• **Exercise instructions**: Reproduce every one of the records below word for word, line by line.

• **Records from a pointing dataset**:

>> Begin

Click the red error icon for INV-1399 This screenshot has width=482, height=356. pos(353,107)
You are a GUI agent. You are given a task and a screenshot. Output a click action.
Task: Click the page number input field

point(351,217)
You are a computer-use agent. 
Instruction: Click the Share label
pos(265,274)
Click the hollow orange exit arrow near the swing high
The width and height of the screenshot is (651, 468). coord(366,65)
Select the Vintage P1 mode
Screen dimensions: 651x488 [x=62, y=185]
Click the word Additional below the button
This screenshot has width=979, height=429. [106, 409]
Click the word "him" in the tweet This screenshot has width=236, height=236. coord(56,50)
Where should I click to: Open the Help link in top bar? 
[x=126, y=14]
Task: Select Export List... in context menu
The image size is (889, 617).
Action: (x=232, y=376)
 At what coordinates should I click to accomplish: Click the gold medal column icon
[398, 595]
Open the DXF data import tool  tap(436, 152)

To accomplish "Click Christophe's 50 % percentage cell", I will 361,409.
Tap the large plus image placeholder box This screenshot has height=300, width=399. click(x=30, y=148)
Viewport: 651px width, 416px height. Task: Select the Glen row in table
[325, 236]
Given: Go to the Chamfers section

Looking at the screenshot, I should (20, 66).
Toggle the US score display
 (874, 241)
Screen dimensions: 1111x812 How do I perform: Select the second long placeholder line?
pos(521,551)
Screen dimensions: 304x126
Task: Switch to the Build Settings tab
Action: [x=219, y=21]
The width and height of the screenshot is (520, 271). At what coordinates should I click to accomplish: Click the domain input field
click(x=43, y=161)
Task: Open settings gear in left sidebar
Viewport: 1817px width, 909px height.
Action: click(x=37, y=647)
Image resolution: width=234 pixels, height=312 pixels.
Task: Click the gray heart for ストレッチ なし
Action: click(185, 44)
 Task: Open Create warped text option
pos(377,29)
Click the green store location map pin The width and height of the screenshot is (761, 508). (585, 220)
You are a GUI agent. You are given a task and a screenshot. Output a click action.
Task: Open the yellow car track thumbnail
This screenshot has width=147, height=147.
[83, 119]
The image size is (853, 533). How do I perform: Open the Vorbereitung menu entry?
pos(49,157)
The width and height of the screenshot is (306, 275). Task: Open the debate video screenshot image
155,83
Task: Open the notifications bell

>> End

• **Written reply**:
Click the red error icon for INV-1399 This screenshot has width=482, height=356. pos(353,107)
You are a GUI agent. You are given a task and a screenshot. Output a click action.
Task: Click the page number input field

point(351,217)
You are a computer-use agent. 
Instruction: Click the Share label
pos(265,274)
Click the hollow orange exit arrow near the swing high
The width and height of the screenshot is (651, 468). coord(366,65)
Select the Vintage P1 mode
Screen dimensions: 651x488 [x=62, y=185]
Click the word Additional below the button
This screenshot has width=979, height=429. [106, 409]
Click the word "him" in the tweet This screenshot has width=236, height=236. coord(56,50)
Where should I click to: Open the Help link in top bar? 
[x=126, y=14]
Task: Select Export List... in context menu
The image size is (889, 617).
Action: (x=232, y=376)
 At what coordinates should I click to accomplish: Click the gold medal column icon
[398, 595]
Open the DXF data import tool  tap(436, 152)

To accomplish "Click Christophe's 50 % percentage cell", I will 361,409.
Tap the large plus image placeholder box This screenshot has height=300, width=399. click(x=30, y=148)
Viewport: 651px width, 416px height. Task: Select the Glen row in table
[325, 236]
Given: Go to the Chamfers section

Looking at the screenshot, I should (20, 66).
Toggle the US score display
 (874, 241)
Screen dimensions: 1111x812 How do I perform: Select the second long placeholder line?
pos(521,551)
Screen dimensions: 304x126
Task: Switch to the Build Settings tab
Action: [x=219, y=21]
The width and height of the screenshot is (520, 271). At what coordinates should I click to accomplish: Click the domain input field
click(x=43, y=161)
Task: Open settings gear in left sidebar
Viewport: 1817px width, 909px height.
Action: click(x=37, y=647)
Image resolution: width=234 pixels, height=312 pixels.
Task: Click the gray heart for ストレッチ なし
Action: click(185, 44)
 Task: Open Create warped text option
pos(377,29)
Click the green store location map pin The width and height of the screenshot is (761, 508). (585, 220)
You are a GUI agent. You are given a task and a screenshot. Output a click action.
Task: Open the yellow car track thumbnail
This screenshot has width=147, height=147.
[83, 119]
The image size is (853, 533). How do I perform: Open the Vorbereitung menu entry?
pos(49,157)
The width and height of the screenshot is (306, 275). Task: Open the debate video screenshot image
155,83
Task: Open the notifications bell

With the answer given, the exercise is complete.